== Exercise requirements ==
An exact transcription of the lines below, from the first through the one containing "You are a computer-use agent. 1415x840", is the only output wanted.

Records drawn from a dataset
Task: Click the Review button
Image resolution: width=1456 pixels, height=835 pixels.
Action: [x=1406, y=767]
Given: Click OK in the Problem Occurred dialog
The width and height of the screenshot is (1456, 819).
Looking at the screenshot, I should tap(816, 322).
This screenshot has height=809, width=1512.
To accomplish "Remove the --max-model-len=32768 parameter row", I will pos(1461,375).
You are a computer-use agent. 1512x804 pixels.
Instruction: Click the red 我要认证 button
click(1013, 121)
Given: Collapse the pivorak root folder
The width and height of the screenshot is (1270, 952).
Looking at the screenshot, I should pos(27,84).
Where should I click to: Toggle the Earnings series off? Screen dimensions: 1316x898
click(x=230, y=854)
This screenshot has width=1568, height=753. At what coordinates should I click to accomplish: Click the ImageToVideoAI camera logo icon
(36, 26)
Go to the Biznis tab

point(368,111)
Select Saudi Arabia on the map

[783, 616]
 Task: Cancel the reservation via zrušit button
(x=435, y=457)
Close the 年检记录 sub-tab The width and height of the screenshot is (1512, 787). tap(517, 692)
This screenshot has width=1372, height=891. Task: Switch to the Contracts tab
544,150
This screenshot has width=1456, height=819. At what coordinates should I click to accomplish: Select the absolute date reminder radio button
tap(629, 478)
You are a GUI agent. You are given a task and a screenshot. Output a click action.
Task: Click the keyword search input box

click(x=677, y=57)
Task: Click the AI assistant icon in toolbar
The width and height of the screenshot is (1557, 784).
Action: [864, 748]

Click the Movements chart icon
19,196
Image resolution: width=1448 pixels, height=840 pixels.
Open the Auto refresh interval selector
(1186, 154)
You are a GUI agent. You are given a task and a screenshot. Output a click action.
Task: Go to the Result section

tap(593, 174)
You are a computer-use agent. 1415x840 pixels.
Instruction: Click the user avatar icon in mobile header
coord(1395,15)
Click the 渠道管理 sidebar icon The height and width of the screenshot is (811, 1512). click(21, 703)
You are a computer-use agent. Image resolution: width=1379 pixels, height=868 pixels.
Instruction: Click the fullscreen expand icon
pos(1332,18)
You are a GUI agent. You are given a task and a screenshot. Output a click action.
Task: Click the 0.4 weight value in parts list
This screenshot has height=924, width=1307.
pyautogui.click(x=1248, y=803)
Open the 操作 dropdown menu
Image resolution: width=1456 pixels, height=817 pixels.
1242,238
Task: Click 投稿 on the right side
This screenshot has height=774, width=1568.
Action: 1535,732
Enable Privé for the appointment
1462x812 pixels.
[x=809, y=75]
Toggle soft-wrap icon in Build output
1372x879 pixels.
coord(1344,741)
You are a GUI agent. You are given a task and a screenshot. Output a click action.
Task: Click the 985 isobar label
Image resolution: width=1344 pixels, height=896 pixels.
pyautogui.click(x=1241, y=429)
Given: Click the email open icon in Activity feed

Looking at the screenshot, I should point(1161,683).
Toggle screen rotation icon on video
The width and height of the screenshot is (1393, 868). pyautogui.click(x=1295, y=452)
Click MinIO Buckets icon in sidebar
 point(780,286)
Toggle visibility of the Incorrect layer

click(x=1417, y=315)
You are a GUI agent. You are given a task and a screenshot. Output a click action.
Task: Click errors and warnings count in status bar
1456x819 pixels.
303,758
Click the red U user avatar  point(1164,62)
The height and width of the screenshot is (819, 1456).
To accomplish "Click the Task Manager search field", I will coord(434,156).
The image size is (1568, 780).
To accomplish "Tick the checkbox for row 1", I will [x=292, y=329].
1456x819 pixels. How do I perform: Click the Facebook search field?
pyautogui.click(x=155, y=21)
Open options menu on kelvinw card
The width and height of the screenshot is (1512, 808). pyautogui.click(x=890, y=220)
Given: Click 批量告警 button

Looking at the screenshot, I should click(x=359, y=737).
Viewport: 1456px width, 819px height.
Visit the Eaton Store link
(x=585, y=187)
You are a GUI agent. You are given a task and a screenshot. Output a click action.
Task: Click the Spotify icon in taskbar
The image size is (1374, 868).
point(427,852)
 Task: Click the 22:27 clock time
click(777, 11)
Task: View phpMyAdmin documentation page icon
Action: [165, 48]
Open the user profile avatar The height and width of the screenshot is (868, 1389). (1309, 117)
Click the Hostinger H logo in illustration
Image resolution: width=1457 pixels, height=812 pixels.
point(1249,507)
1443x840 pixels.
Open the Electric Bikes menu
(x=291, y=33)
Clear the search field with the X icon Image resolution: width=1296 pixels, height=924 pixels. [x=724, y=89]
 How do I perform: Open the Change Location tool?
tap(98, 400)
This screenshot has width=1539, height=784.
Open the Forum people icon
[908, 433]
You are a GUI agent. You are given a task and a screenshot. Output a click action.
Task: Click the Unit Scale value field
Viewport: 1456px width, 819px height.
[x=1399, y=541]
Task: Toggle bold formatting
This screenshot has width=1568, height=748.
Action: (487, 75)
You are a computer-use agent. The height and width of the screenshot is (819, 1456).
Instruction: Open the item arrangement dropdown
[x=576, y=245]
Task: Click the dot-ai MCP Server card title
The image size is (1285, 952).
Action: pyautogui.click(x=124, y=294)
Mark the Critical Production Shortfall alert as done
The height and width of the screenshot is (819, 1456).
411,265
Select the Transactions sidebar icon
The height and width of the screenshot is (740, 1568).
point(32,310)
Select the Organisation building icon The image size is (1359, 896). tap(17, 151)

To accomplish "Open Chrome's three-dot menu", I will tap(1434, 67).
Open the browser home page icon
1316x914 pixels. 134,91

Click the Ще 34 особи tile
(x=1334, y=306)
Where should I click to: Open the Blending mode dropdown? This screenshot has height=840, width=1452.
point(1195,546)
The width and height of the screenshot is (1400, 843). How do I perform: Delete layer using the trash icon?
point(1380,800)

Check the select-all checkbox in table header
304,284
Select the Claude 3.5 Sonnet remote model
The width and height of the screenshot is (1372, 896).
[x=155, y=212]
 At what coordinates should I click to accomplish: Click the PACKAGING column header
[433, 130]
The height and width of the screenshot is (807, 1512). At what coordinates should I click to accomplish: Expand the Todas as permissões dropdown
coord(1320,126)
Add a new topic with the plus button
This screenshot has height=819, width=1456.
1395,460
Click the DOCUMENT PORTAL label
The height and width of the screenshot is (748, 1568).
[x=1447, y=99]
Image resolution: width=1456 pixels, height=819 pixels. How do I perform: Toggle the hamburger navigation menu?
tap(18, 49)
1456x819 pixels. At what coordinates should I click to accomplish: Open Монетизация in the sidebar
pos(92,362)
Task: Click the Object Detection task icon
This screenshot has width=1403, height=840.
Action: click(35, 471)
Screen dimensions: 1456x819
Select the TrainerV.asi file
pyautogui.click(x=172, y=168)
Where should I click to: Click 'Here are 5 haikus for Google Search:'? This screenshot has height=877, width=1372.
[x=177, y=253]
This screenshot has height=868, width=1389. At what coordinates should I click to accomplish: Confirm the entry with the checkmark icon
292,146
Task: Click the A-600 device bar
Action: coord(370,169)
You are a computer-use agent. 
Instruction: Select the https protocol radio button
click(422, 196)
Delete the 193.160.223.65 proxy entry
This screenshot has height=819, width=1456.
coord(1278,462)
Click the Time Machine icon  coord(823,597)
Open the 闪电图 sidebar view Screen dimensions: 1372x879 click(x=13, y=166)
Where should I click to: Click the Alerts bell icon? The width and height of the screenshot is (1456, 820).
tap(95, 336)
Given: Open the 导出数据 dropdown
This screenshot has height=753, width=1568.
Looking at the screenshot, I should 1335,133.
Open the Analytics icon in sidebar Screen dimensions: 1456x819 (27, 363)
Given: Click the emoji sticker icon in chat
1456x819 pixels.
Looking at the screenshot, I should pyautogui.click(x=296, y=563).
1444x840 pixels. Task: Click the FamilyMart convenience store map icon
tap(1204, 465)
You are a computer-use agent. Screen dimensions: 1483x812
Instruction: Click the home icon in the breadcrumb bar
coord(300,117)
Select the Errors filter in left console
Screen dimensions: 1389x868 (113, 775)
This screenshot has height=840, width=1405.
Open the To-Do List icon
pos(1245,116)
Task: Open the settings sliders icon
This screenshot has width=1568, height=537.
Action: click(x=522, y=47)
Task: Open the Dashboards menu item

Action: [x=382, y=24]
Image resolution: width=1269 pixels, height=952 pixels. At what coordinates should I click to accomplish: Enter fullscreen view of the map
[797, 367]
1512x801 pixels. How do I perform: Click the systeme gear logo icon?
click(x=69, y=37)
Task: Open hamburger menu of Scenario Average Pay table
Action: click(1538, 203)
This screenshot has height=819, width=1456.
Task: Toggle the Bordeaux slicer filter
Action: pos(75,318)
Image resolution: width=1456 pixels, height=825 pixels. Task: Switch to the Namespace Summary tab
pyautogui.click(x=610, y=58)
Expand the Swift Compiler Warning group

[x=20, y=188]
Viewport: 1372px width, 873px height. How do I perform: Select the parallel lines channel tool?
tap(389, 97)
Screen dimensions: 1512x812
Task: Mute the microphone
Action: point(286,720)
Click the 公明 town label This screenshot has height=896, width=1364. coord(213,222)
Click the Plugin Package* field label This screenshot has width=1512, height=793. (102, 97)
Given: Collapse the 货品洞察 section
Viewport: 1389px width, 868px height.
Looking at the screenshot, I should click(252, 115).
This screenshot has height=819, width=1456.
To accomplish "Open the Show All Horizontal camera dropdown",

== Answer to this problem ==
Task: Click the Review button
Image resolution: width=1456 pixels, height=835 pixels.
Action: [x=1406, y=767]
Given: Click OK in the Problem Occurred dialog
The width and height of the screenshot is (1456, 819).
Looking at the screenshot, I should tap(816, 322).
This screenshot has height=809, width=1512.
To accomplish "Remove the --max-model-len=32768 parameter row", I will pos(1461,375).
You are a computer-use agent. 1512x804 pixels.
Instruction: Click the red 我要认证 button
click(1013, 121)
Given: Collapse the pivorak root folder
The width and height of the screenshot is (1270, 952).
Looking at the screenshot, I should pos(27,84).
Where should I click to: Toggle the Earnings series off? Screen dimensions: 1316x898
click(x=230, y=854)
This screenshot has width=1568, height=753. At what coordinates should I click to accomplish: Click the ImageToVideoAI camera logo icon
(36, 26)
Go to the Biznis tab

point(368,111)
Select Saudi Arabia on the map

[783, 616]
 Task: Cancel the reservation via zrušit button
(x=435, y=457)
Close the 年检记录 sub-tab The width and height of the screenshot is (1512, 787). tap(517, 692)
This screenshot has width=1372, height=891. Task: Switch to the Contracts tab
544,150
This screenshot has width=1456, height=819. At what coordinates should I click to accomplish: Select the absolute date reminder radio button
tap(629, 478)
You are a GUI agent. You are given a task and a screenshot. Output a click action.
Task: Click the keyword search input box

click(x=677, y=57)
Task: Click the AI assistant icon in toolbar
The width and height of the screenshot is (1557, 784).
Action: [864, 748]

Click the Movements chart icon
19,196
Image resolution: width=1448 pixels, height=840 pixels.
Open the Auto refresh interval selector
(1186, 154)
You are a GUI agent. You are given a task and a screenshot. Output a click action.
Task: Go to the Result section

tap(593, 174)
You are a computer-use agent. 1415x840 pixels.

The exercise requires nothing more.